▶ Supplied text

────────────────────

Definition of Derivative:

$$\displaystyle {f}’\left( x \right)=\underset{{h\to 0}}{\mathop{{\lim }}}\,\frac{{f\left( {x+h} \right)-f\left( x \right)}}{h}$$

Derivative at a Point:

$$\displaystyle {f}’\left( c \right)=\underset{{x\to c}}{\mathop{{\lim }}}\,\frac{{f\left( x \right)-f\left( c \right)}}{{x-c}}$$

Constant Rule:

$$\displaystyle \frac{d}{{dx}}\left( c \right)=0$$

Power Rule:

$$\displaystyle \frac{d}{{dx}}\left( {{{x}^{n}}} \right)=n{{x}^{{n-1}}}$$

Product Rule:

$$\displaystyle \frac{d}{{dx}}\left( {f\cdot g} \right)=f\cdot {g}’+g\cdot {f}’$$

Quotient Rule:

$$\displaystyle \frac{d}{{dx}}\left( {\frac{f}{g}} \right)=\frac{{g\cdot {f}’-f\cdot {g}’}}{{{{g}^{2}}}}$$

Chain Rule:

$$\displaystyle \frac{d}{{dx}}\left( {f\left( u \right)} \right)={f}’\left( u \right)\cdot {u}’$$

Trig Derivatives:

$$\displaystyle \begin{array}{l}\frac{d}{{dx}}\left( {\sin \left( x \right)} \right)=\cos \left( x \right)\\\frac{d}{{dx}}\left( {\cos \left( x \right)} \right)=-\sin \left( x \right)\\\frac{d}{{dx}}\left( {\tan \left( x \right)} \right)={{\sec }^{2}}\left( x \right)\\\frac{d}{{dx}}\left( {\cot \left( x \right)} \right)=-{{\csc }^{2}}\left( x \right)\\\frac{d}{{dx}}\left( {\sec \left( x \right)} \right)=\sec \left( x \right)\tan \left( x \right)\\\frac{d}{{dx}}\left( {\csc \left( x \right)} \right)=-\csc \left( x \right)\cot \left( x \right)\end{array}$$

(Trig functions starting with “c” are negative. I also remember that there are always 2 sec’s (csc’s) and 1 tan (cot’s) in the last 4 equations.)

────────────────────

▶ Given data
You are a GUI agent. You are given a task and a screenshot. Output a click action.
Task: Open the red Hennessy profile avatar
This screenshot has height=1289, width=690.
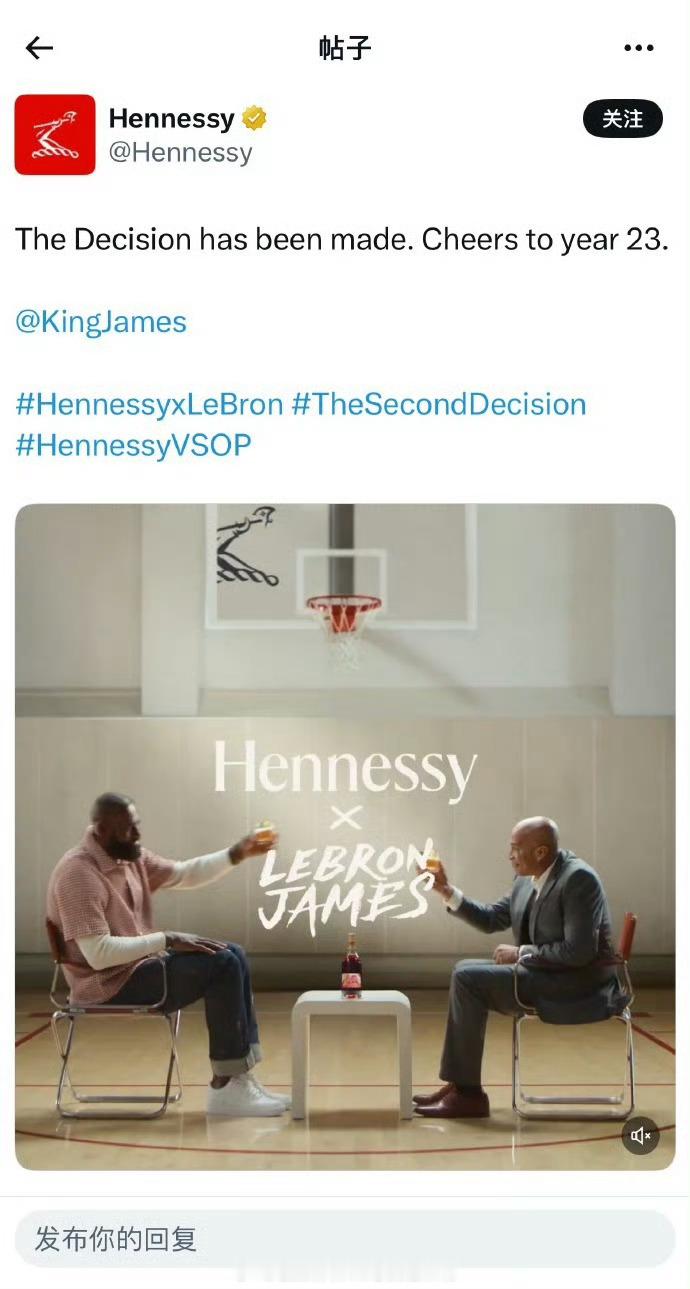pos(55,135)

────────────────────

▶ What you need to do
**1.** According to the derivative rules text, what is the derivative of a constant under the Constant Rule?
**2.** Please continue the derivative rules text from where it stops.
The material is separate from the derivative rules text.

▶ Solved problems
**1.** The derivative of a constant is 0.

**2.**
Inverse Trig Derivatives:

\displaystyle \begin{align}\frac{{d\left( {\arcsin u} \right)}}{{dx}}&=\frac{{{u}’}}{{\sqrt{{1-{{u}^{2}}}}}}\\\frac{{d\left( {\arctan u} \right)}}{{dx}}&=\frac{{{u}’}}{{1+{{u}^{2}}}}\\\frac{{d\left( {\text{arcsec}\,u} \right)}}{{dx}}&=\frac{{{u}’}}{{\left| u \right|\sqrt{{{{u}^{2}}-1}}}}\\\frac{{d\left( {\arccos u} \right)}}{{dx}}&=\frac{{-{u}’}}{{\sqrt{{1-{{u}^{2}}}}}}\\\,\frac{{d\left( {\text{arccsc}\,u} \right)}}{{dx}}&=\frac{{-{u}’}}{{\left| u \right|\sqrt{{{{u}^{2}}-1}}}}\\\frac{{d\left( {\text{arccot}\,u} \right)}}{{dx}}&=\frac{{-{u}’}}{{1+{{u}^{2}}}}\end{align}

Exponential and Log Derivatives:

(u is function of x, a is constant)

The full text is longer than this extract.